**PROBLEM REQUIREMENTS:** Reproduce every one of the following records line for line, without changing anything.
# start of PROVIDED MATERIAL
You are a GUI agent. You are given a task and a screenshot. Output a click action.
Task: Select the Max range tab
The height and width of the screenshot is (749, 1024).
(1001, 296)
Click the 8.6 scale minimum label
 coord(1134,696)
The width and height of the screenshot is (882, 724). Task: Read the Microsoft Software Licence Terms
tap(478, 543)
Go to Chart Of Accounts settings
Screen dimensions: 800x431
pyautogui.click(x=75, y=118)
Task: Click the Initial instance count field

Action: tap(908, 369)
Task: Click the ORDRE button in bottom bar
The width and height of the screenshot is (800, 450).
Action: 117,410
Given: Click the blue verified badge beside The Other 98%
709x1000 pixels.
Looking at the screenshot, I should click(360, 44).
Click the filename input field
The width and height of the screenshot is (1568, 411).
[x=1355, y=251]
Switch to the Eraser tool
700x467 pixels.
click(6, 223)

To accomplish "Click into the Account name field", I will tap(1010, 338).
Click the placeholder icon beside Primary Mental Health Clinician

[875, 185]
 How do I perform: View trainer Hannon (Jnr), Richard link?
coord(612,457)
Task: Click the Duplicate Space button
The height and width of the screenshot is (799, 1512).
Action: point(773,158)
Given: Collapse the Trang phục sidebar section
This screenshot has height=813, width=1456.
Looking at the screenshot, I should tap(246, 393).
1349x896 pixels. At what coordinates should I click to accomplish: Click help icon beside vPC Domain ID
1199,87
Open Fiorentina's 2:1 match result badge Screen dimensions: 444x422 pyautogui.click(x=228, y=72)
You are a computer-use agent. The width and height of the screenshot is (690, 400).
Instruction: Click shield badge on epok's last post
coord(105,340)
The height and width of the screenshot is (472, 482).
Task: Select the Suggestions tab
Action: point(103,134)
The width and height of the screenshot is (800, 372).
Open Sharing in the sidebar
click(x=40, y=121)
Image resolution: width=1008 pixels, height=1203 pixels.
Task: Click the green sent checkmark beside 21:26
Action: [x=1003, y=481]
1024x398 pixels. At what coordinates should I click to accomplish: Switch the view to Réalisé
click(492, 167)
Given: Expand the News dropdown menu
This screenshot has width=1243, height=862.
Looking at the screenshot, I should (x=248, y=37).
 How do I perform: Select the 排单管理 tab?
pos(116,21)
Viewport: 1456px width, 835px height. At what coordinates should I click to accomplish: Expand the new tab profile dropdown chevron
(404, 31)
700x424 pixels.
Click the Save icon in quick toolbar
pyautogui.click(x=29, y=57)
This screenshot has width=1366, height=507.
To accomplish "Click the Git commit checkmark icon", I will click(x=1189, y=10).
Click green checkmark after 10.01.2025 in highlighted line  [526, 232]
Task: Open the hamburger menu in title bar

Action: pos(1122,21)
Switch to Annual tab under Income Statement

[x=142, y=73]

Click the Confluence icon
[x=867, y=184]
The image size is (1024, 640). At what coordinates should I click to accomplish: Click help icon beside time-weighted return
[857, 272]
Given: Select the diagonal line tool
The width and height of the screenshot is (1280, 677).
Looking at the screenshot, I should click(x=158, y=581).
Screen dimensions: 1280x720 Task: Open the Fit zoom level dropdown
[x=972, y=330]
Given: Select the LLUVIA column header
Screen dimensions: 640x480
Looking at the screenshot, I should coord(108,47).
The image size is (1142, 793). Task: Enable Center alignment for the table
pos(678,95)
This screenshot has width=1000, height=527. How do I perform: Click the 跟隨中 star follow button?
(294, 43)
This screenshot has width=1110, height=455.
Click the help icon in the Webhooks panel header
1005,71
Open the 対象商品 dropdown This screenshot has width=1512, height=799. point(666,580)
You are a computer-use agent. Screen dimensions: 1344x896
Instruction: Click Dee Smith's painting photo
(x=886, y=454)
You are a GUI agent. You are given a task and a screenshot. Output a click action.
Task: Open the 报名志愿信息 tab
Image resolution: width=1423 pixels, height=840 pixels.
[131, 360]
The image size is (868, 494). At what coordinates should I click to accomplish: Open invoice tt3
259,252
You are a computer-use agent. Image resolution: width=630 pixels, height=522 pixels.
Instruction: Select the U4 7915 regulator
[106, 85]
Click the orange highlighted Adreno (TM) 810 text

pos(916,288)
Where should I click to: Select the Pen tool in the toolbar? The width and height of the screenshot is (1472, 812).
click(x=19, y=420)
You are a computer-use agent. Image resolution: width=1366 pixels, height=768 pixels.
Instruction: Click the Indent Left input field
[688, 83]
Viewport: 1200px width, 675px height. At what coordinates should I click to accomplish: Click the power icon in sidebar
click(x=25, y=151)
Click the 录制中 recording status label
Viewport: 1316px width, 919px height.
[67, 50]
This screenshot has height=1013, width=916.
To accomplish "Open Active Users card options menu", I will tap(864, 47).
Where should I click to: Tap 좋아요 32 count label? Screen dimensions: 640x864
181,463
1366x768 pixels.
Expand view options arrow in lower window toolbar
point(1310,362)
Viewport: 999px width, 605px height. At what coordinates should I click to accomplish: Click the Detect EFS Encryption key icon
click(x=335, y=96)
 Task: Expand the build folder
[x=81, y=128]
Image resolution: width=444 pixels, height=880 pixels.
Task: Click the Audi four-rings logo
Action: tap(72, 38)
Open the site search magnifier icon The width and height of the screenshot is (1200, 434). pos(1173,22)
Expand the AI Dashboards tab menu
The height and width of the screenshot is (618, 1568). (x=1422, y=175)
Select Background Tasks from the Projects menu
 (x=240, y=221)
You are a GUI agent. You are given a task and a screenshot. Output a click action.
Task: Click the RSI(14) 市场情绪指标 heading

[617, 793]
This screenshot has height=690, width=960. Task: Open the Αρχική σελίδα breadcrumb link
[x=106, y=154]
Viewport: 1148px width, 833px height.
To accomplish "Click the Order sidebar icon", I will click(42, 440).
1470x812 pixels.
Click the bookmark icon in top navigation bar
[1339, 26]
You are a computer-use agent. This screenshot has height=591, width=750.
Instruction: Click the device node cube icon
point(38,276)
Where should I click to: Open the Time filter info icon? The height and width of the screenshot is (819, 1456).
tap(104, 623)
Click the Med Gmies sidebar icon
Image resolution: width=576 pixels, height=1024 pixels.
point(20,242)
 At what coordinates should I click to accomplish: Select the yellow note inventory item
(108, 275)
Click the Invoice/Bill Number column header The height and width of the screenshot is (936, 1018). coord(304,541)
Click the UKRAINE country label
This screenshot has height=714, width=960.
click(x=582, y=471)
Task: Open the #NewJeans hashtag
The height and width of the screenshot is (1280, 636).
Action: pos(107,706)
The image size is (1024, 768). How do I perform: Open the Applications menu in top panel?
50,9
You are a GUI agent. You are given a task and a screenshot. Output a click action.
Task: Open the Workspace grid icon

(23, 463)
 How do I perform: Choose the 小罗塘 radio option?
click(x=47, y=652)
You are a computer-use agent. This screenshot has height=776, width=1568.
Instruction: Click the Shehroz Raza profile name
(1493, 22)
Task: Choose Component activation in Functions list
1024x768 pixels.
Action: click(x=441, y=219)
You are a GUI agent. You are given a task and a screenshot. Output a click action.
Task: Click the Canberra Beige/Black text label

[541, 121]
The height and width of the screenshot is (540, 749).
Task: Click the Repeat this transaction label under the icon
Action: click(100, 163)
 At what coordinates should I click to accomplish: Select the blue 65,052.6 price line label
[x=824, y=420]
# end of PROVIDED MATERIAL
**RIGHT ANSWER:**
You are a GUI agent. You are given a task and a screenshot. Output a click action.
Task: Select the Max range tab
The height and width of the screenshot is (749, 1024).
(1001, 296)
Click the 8.6 scale minimum label
 coord(1134,696)
The width and height of the screenshot is (882, 724). Task: Read the Microsoft Software Licence Terms
tap(478, 543)
Go to Chart Of Accounts settings
Screen dimensions: 800x431
pyautogui.click(x=75, y=118)
Task: Click the Initial instance count field

Action: tap(908, 369)
Task: Click the ORDRE button in bottom bar
The width and height of the screenshot is (800, 450).
Action: 117,410
Given: Click the blue verified badge beside The Other 98%
709x1000 pixels.
Looking at the screenshot, I should click(360, 44).
Click the filename input field
The width and height of the screenshot is (1568, 411).
[x=1355, y=251]
Switch to the Eraser tool
700x467 pixels.
click(6, 223)

To accomplish "Click into the Account name field", I will tap(1010, 338).
Click the placeholder icon beside Primary Mental Health Clinician

[875, 185]
 How do I perform: View trainer Hannon (Jnr), Richard link?
coord(612,457)
Task: Click the Duplicate Space button
The height and width of the screenshot is (799, 1512).
Action: point(773,158)
Given: Collapse the Trang phục sidebar section
This screenshot has height=813, width=1456.
Looking at the screenshot, I should tap(246, 393).
1349x896 pixels. At what coordinates should I click to accomplish: Click help icon beside vPC Domain ID
1199,87
Open Fiorentina's 2:1 match result badge Screen dimensions: 444x422 pyautogui.click(x=228, y=72)
You are a computer-use agent. The width and height of the screenshot is (690, 400).
Instruction: Click shield badge on epok's last post
coord(105,340)
The height and width of the screenshot is (472, 482).
Task: Select the Suggestions tab
Action: point(103,134)
The width and height of the screenshot is (800, 372).
Open Sharing in the sidebar
click(x=40, y=121)
Image resolution: width=1008 pixels, height=1203 pixels.
Task: Click the green sent checkmark beside 21:26
Action: [x=1003, y=481]
1024x398 pixels. At what coordinates should I click to accomplish: Switch the view to Réalisé
click(492, 167)
Given: Expand the News dropdown menu
This screenshot has width=1243, height=862.
Looking at the screenshot, I should (x=248, y=37).
 How do I perform: Select the 排单管理 tab?
pos(116,21)
Viewport: 1456px width, 835px height. At what coordinates should I click to accomplish: Expand the new tab profile dropdown chevron
(404, 31)
700x424 pixels.
Click the Save icon in quick toolbar
pyautogui.click(x=29, y=57)
This screenshot has width=1366, height=507.
To accomplish "Click the Git commit checkmark icon", I will click(x=1189, y=10).
Click green checkmark after 10.01.2025 in highlighted line  [526, 232]
Task: Open the hamburger menu in title bar

Action: pos(1122,21)
Switch to Annual tab under Income Statement

[x=142, y=73]

Click the Confluence icon
[x=867, y=184]
The image size is (1024, 640). At what coordinates should I click to accomplish: Click help icon beside time-weighted return
[857, 272]
Given: Select the diagonal line tool
The width and height of the screenshot is (1280, 677).
Looking at the screenshot, I should click(x=158, y=581).
Screen dimensions: 1280x720 Task: Open the Fit zoom level dropdown
[x=972, y=330]
Given: Select the LLUVIA column header
Screen dimensions: 640x480
Looking at the screenshot, I should coord(108,47).
The image size is (1142, 793). Task: Enable Center alignment for the table
pos(678,95)
This screenshot has width=1000, height=527. How do I perform: Click the 跟隨中 star follow button?
(294, 43)
This screenshot has width=1110, height=455.
Click the help icon in the Webhooks panel header
1005,71
Open the 対象商品 dropdown This screenshot has width=1512, height=799. point(666,580)
You are a computer-use agent. Screen dimensions: 1344x896
Instruction: Click Dee Smith's painting photo
(x=886, y=454)
You are a GUI agent. You are given a task and a screenshot. Output a click action.
Task: Open the 报名志愿信息 tab
Image resolution: width=1423 pixels, height=840 pixels.
[131, 360]
The image size is (868, 494). At what coordinates should I click to accomplish: Open invoice tt3
259,252
You are a computer-use agent. Image resolution: width=630 pixels, height=522 pixels.
Instruction: Select the U4 7915 regulator
[106, 85]
Click the orange highlighted Adreno (TM) 810 text

pos(916,288)
Where should I click to: Select the Pen tool in the toolbar? The width and height of the screenshot is (1472, 812).
click(x=19, y=420)
You are a computer-use agent. Image resolution: width=1366 pixels, height=768 pixels.
Instruction: Click the Indent Left input field
[688, 83]
Viewport: 1200px width, 675px height. At what coordinates should I click to accomplish: Click the power icon in sidebar
click(x=25, y=151)
Click the 录制中 recording status label
Viewport: 1316px width, 919px height.
[67, 50]
This screenshot has height=1013, width=916.
To accomplish "Open Active Users card options menu", I will tap(864, 47).
Where should I click to: Tap 좋아요 32 count label? Screen dimensions: 640x864
181,463
1366x768 pixels.
Expand view options arrow in lower window toolbar
point(1310,362)
Viewport: 999px width, 605px height. At what coordinates should I click to accomplish: Click the Detect EFS Encryption key icon
click(x=335, y=96)
 Task: Expand the build folder
[x=81, y=128]
Image resolution: width=444 pixels, height=880 pixels.
Task: Click the Audi four-rings logo
Action: tap(72, 38)
Open the site search magnifier icon The width and height of the screenshot is (1200, 434). pos(1173,22)
Expand the AI Dashboards tab menu
The height and width of the screenshot is (618, 1568). (x=1422, y=175)
Select Background Tasks from the Projects menu
 (x=240, y=221)
You are a GUI agent. You are given a task and a screenshot. Output a click action.
Task: Click the RSI(14) 市场情绪指标 heading

[617, 793]
This screenshot has height=690, width=960. Task: Open the Αρχική σελίδα breadcrumb link
[x=106, y=154]
Viewport: 1148px width, 833px height.
To accomplish "Click the Order sidebar icon", I will click(42, 440).
1470x812 pixels.
Click the bookmark icon in top navigation bar
[1339, 26]
You are a computer-use agent. This screenshot has height=591, width=750.
Instruction: Click the device node cube icon
point(38,276)
Where should I click to: Open the Time filter info icon? The height and width of the screenshot is (819, 1456).
tap(104, 623)
Click the Med Gmies sidebar icon
Image resolution: width=576 pixels, height=1024 pixels.
point(20,242)
 At what coordinates should I click to accomplish: Select the yellow note inventory item
(108, 275)
Click the Invoice/Bill Number column header The height and width of the screenshot is (936, 1018). coord(304,541)
Click the UKRAINE country label
This screenshot has height=714, width=960.
click(x=582, y=471)
Task: Open the #NewJeans hashtag
The height and width of the screenshot is (1280, 636).
Action: pos(107,706)
The image size is (1024, 768). How do I perform: Open the Applications menu in top panel?
50,9
You are a GUI agent. You are given a task and a screenshot. Output a click action.
Task: Open the Workspace grid icon

(23, 463)
 How do I perform: Choose the 小罗塘 radio option?
click(x=47, y=652)
You are a computer-use agent. This screenshot has height=776, width=1568.
Instruction: Click the Shehroz Raza profile name
(1493, 22)
Task: Choose Component activation in Functions list
1024x768 pixels.
Action: click(x=441, y=219)
You are a GUI agent. You are given a task and a screenshot. Output a click action.
Task: Click the Canberra Beige/Black text label

[541, 121]
The height and width of the screenshot is (540, 749).
Task: Click the Repeat this transaction label under the icon
Action: click(100, 163)
 At what coordinates should I click to accomplish: Select the blue 65,052.6 price line label
[x=824, y=420]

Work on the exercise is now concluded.